Carl Gustav Jung is the father of modern psychology (successor to Freud). He also gave us the words “introvert” and “extrovert”. But little do people know that his works are taken out of Hindu philosophy. He himself not just acknowledges that, but profusely documented it as his sources. But all his references to Hindu sources, while you’ll find them in journals, they have been removed or not mentioned by Western academia when they present it in school text books. So, my question is why the hush-up?.

Only problem is that his work is a subset of the bigger picture, and hence modern psychology is disconnected or incomplete. For example his theory of archetypes (aka Jungian archetypes) have very close resemblance to Hinduism’s concept of jiva-atman and atman. Unfortunately it stops short of going all the way. For the average Western scholar in the time period, to encounter concepts like the existence of four levels of consciousness (jagrata, svapna, susupti, turiya), or for that matter even trying to comprehend the myriad of faiths, languages, cultures, etc that make up Hindu culture, might have been a daunting task back then.

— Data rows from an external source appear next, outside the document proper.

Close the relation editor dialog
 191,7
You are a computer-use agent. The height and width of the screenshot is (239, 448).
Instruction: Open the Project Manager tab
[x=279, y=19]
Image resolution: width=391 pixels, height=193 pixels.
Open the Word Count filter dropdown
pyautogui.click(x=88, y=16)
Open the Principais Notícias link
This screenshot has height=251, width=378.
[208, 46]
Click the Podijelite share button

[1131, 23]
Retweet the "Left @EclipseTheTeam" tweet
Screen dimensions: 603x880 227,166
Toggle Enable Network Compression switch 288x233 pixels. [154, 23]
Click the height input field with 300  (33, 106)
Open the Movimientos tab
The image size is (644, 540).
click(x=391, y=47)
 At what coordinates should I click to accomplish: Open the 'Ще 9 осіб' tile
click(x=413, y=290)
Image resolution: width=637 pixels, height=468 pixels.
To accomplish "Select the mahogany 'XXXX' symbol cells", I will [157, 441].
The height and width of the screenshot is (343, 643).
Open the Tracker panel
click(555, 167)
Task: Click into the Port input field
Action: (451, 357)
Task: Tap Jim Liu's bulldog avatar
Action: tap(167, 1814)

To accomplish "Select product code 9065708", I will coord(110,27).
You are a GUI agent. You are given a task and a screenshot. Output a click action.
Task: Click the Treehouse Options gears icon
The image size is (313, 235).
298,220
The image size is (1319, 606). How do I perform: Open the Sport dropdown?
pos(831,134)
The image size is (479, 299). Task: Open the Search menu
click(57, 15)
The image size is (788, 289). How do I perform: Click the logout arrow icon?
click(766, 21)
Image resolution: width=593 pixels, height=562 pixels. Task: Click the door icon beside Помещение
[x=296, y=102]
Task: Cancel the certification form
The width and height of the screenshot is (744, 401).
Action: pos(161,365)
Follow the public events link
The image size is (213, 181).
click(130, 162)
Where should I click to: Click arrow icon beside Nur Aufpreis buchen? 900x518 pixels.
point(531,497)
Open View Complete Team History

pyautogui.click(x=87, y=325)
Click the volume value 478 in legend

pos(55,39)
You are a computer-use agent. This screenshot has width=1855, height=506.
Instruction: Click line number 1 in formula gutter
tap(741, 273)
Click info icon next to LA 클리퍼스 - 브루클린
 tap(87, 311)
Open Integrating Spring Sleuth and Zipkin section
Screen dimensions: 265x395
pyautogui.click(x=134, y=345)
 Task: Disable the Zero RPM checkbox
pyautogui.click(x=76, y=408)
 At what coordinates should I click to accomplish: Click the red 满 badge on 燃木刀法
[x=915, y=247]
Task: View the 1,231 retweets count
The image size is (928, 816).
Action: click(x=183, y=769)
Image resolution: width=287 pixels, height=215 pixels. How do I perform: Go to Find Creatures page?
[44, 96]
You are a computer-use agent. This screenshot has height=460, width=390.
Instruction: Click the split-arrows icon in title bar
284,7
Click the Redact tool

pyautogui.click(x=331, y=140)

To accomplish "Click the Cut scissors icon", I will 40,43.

So why isn’t there more awareness on this (at least in India?). For one, the elite Indians during and after British rule sold themselves out to British educational system (throwing out anything that was “Hindu” in the name of secularism), thus removing studies of all Hindu texts from schools and syllabuses.

Secondly, Hindu psychology is not a doctor-patient affair. Like Ayurveda, it is also largely dependent on self-effort, demands reflection, meditation, discipline. For this it prescribes various types of yoga. In most situations, a bit of yoga (in any form), on a regular basis will help much more than what months of counseling would offer.